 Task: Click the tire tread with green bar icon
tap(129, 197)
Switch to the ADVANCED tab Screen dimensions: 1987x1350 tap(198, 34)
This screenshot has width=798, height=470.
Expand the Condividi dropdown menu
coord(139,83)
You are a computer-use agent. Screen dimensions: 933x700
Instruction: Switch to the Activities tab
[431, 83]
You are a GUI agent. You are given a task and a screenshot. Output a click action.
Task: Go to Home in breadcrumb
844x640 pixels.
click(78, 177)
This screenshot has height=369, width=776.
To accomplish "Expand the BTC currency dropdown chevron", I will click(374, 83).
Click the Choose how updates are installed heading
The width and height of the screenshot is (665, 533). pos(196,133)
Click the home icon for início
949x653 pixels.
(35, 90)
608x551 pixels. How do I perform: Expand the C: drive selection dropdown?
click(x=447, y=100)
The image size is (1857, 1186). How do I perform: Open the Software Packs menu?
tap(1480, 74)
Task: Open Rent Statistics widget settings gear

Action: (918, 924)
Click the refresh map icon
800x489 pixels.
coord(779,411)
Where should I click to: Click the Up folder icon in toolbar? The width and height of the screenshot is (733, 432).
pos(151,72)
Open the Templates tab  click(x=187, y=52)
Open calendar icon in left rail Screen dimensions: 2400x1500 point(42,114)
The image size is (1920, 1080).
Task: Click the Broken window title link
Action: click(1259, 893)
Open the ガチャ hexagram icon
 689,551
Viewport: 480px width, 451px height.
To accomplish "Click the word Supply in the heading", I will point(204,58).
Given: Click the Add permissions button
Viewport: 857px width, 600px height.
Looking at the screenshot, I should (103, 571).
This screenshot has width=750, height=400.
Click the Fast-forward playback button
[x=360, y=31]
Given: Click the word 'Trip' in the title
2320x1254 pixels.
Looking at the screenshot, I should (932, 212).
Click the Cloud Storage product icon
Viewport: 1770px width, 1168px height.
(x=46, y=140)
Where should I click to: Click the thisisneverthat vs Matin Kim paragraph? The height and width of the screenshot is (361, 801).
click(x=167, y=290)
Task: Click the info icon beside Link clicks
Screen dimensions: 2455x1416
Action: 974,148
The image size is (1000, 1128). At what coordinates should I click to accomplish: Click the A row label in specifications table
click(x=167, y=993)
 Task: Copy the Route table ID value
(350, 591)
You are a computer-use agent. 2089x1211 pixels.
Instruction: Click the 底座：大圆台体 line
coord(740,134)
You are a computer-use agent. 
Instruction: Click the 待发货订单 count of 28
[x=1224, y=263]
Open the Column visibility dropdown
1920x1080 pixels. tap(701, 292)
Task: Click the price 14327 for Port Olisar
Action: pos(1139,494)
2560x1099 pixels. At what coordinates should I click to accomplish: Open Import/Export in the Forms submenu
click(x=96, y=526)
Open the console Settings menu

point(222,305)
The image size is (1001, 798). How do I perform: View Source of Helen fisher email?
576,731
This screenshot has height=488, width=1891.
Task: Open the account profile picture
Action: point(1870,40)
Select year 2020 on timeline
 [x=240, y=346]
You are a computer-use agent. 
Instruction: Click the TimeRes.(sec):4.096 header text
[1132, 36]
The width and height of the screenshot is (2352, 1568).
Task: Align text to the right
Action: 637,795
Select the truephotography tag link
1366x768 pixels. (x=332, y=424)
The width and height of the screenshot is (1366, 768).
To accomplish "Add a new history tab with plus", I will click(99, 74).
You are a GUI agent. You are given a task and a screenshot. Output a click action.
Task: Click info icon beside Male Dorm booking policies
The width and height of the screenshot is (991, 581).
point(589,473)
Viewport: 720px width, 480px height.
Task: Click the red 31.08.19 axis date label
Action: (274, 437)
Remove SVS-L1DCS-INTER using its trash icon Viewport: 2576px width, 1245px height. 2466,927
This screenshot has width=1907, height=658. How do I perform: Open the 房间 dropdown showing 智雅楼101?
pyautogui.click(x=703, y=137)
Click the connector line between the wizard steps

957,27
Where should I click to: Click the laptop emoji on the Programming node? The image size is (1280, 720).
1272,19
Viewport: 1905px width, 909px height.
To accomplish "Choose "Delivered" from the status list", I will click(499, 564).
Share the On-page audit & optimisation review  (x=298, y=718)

### SHORT TASK
Copy all of the material above word for word, character for character, with nothing changed, left out, or added.

### SOLVED PROBLEM
 Task: Click the tire tread with green bar icon
tap(129, 197)
Switch to the ADVANCED tab Screen dimensions: 1987x1350 tap(198, 34)
This screenshot has width=798, height=470.
Expand the Condividi dropdown menu
coord(139,83)
You are a computer-use agent. Screen dimensions: 933x700
Instruction: Switch to the Activities tab
[431, 83]
You are a GUI agent. You are given a task and a screenshot. Output a click action.
Task: Go to Home in breadcrumb
844x640 pixels.
click(78, 177)
This screenshot has height=369, width=776.
To accomplish "Expand the BTC currency dropdown chevron", I will click(374, 83).
Click the Choose how updates are installed heading
The width and height of the screenshot is (665, 533). pos(196,133)
Click the home icon for início
949x653 pixels.
(35, 90)
608x551 pixels. How do I perform: Expand the C: drive selection dropdown?
click(x=447, y=100)
The image size is (1857, 1186). How do I perform: Open the Software Packs menu?
tap(1480, 74)
Task: Open Rent Statistics widget settings gear

Action: (918, 924)
Click the refresh map icon
800x489 pixels.
coord(779,411)
Where should I click to: Click the Up folder icon in toolbar? The width and height of the screenshot is (733, 432).
pos(151,72)
Open the Templates tab  click(x=187, y=52)
Open calendar icon in left rail Screen dimensions: 2400x1500 point(42,114)
The image size is (1920, 1080).
Task: Click the Broken window title link
Action: click(1259, 893)
Open the ガチャ hexagram icon
 689,551
Viewport: 480px width, 451px height.
To accomplish "Click the word Supply in the heading", I will point(204,58).
Given: Click the Add permissions button
Viewport: 857px width, 600px height.
Looking at the screenshot, I should (103, 571).
This screenshot has width=750, height=400.
Click the Fast-forward playback button
[x=360, y=31]
Given: Click the word 'Trip' in the title
2320x1254 pixels.
Looking at the screenshot, I should (932, 212).
Click the Cloud Storage product icon
Viewport: 1770px width, 1168px height.
(x=46, y=140)
Where should I click to: Click the thisisneverthat vs Matin Kim paragraph? The height and width of the screenshot is (361, 801).
click(x=167, y=290)
Task: Click the info icon beside Link clicks
Screen dimensions: 2455x1416
Action: 974,148
The image size is (1000, 1128). At what coordinates should I click to accomplish: Click the A row label in specifications table
click(x=167, y=993)
 Task: Copy the Route table ID value
(350, 591)
You are a computer-use agent. 2089x1211 pixels.
Instruction: Click the 底座：大圆台体 line
coord(740,134)
You are a computer-use agent. 
Instruction: Click the 待发货订单 count of 28
[x=1224, y=263]
Open the Column visibility dropdown
1920x1080 pixels. tap(701, 292)
Task: Click the price 14327 for Port Olisar
Action: pos(1139,494)
2560x1099 pixels. At what coordinates should I click to accomplish: Open Import/Export in the Forms submenu
click(x=96, y=526)
Open the console Settings menu

point(222,305)
The image size is (1001, 798). How do I perform: View Source of Helen fisher email?
576,731
This screenshot has height=488, width=1891.
Task: Open the account profile picture
Action: point(1870,40)
Select year 2020 on timeline
 [x=240, y=346]
You are a computer-use agent. 
Instruction: Click the TimeRes.(sec):4.096 header text
[1132, 36]
The width and height of the screenshot is (2352, 1568).
Task: Align text to the right
Action: 637,795
Select the truephotography tag link
1366x768 pixels. (x=332, y=424)
The width and height of the screenshot is (1366, 768).
To accomplish "Add a new history tab with plus", I will click(99, 74).
You are a GUI agent. You are given a task and a screenshot. Output a click action.
Task: Click info icon beside Male Dorm booking policies
The width and height of the screenshot is (991, 581).
point(589,473)
Viewport: 720px width, 480px height.
Task: Click the red 31.08.19 axis date label
Action: (274, 437)
Remove SVS-L1DCS-INTER using its trash icon Viewport: 2576px width, 1245px height. 2466,927
This screenshot has width=1907, height=658. How do I perform: Open the 房间 dropdown showing 智雅楼101?
pyautogui.click(x=703, y=137)
Click the connector line between the wizard steps

957,27
Where should I click to: Click the laptop emoji on the Programming node? The image size is (1280, 720).
1272,19
Viewport: 1905px width, 909px height.
To accomplish "Choose "Delivered" from the status list", I will click(499, 564).
Share the On-page audit & optimisation review  (x=298, y=718)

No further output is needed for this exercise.